His colleague put it more bluntly. “The only beneficiaries of this whole process are government employees,” he declared. “They wanted others to make sacrifices while they did their duties. If only they had given a serious thought to civil disobedience, the situation might have been different today. They hitched rides and reached office for perks and incentives. They did not even resist the Durbar move [the shifting of the administration from Srinagar to Jammu for the winter] because their allowances were hiked from Rs 15,000 to Rs 25,000. It is a hypocrisy.”
Across the board, there are functionaries of the administration who are conflicted by the job they must do, from government employees tasked with executing the details of Jammu and Kashmir’s transition from state with special status to Union Territory, to local policemen. In the aftermath of August 5, anecdotal evidence suggests, the constabulary was disarmed as the Centre feared a police rebellion.
The rebellion did not happen but the Kashmiri constabulary may still be viewed as part of a suspect population. A young policeman from Ajas in Bandipora district said he was picked up from the streets in an army sweep, taken to a camp and then kept in a police lock up for two days. “I told the police to investigate [his detention], I’m in the police myself. But there is no law here now,” said the policeman, was dressed in plain clothes and drinking tea with his friends, both traders on strike.

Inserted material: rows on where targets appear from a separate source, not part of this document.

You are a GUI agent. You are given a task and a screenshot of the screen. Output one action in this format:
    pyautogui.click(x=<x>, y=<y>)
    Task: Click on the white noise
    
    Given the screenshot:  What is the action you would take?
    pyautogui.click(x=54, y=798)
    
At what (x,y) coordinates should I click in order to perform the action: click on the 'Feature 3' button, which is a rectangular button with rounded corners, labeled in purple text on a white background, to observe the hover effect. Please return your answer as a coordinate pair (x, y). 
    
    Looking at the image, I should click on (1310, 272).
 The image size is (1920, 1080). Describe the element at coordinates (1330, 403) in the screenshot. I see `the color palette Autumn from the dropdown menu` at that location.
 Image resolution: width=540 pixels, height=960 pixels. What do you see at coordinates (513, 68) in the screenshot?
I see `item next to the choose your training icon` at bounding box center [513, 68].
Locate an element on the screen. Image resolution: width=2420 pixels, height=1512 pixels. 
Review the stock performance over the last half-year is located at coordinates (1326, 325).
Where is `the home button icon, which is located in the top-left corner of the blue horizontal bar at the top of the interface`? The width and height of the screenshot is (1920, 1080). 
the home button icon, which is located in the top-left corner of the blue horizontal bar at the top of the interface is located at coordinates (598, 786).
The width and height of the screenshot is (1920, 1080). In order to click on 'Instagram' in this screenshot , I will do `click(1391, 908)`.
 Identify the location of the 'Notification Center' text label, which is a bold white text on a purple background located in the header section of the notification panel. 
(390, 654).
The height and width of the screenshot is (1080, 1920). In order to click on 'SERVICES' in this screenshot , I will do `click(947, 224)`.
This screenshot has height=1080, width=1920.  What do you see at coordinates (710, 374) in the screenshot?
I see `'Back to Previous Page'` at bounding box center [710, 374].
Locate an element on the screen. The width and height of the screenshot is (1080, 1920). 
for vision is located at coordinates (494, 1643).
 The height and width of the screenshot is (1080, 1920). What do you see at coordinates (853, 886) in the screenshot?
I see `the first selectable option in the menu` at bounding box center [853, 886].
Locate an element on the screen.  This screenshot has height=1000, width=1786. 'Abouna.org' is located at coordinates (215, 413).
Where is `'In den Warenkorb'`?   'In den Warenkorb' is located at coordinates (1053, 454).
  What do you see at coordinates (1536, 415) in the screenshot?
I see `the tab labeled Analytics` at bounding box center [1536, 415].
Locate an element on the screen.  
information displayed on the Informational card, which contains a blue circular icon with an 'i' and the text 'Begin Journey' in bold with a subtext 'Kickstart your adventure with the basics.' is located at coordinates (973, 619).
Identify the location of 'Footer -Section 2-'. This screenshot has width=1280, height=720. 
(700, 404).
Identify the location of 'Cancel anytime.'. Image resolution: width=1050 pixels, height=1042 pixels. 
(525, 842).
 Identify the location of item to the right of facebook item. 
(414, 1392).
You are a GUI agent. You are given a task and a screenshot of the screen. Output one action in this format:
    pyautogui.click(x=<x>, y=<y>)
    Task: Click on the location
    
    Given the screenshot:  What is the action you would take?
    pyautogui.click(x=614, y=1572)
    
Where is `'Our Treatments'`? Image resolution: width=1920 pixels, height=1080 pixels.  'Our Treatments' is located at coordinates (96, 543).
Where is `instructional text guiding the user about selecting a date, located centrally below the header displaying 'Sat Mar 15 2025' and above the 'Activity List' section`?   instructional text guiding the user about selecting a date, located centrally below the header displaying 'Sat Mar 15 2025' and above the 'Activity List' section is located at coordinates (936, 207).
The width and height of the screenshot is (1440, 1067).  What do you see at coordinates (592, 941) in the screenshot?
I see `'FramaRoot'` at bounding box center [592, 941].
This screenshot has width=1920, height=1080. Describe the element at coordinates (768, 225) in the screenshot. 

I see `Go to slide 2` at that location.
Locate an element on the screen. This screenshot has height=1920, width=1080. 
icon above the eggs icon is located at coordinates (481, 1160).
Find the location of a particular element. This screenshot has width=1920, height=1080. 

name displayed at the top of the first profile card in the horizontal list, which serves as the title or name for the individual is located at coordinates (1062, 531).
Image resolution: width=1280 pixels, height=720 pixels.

One professional community has kept traders company in the hartal. Along with markets, courts in Kashmir are also half deserted. Early on, the High Court Bar Association of Kashmir had called for a hartal to protest against the Centre’s decision and the arrest of lawyers, including the bar association’s president and former president. The district bar associations followed suit.
“Only a few junior lawyers attend court to make sure no adverse judgments are passed,” said Rafie Ahmed, an advocate at the Shopian district court. Late November, the court complex was deserted except for a few petitioners who wanted to find out the status of their cases.
All regular work has stopped at district courts except for bail applications, lawyers say. With mass detentions since August 5, there would presumably be a thicket of bail applications. But that is not the case. “Most of them were illegal detentions, there were no FIRs” said another lawyer at the Shopian court. “So they don’t approach the courts. If they do, the police will name them in an FIR and a chargesheet will follow.” Families of the detained had realised that the courts cannot do much, the lawyer said, “it’s all the sweet will of the SHO [station house officer]”.
Lawyers in Shopian say they do not know how long the shutdown will continue. “We had a meeting with the judges where they asked us when we were going to attend court,” said Ahmed. “We confirmed with Anantnag and Pulwama bar associations and said the status quo would continue.”
In previous years, the Hurriyat would issue calendars phasing out the hartal, first widening the dheel to several hours a day, then several days a week, until the restrictions disappeared altogether. In the new era of do it yourself hartals, the only status quo is uncertainty.
After nearly four months, there is exhaustion and distress. But most residents of the Valley say they are prepared for the long haul. Over the years of protest and curfew, they have developed a pride in the resources they have and the strategies devised to beat scarcity. Resilience itself is seen as a challenge to the government. “It is god given,” said the trader in Bandipora town. “Kashmiris are very clever. Even if you keep us locked up for 10 years, we will still be eating meat.”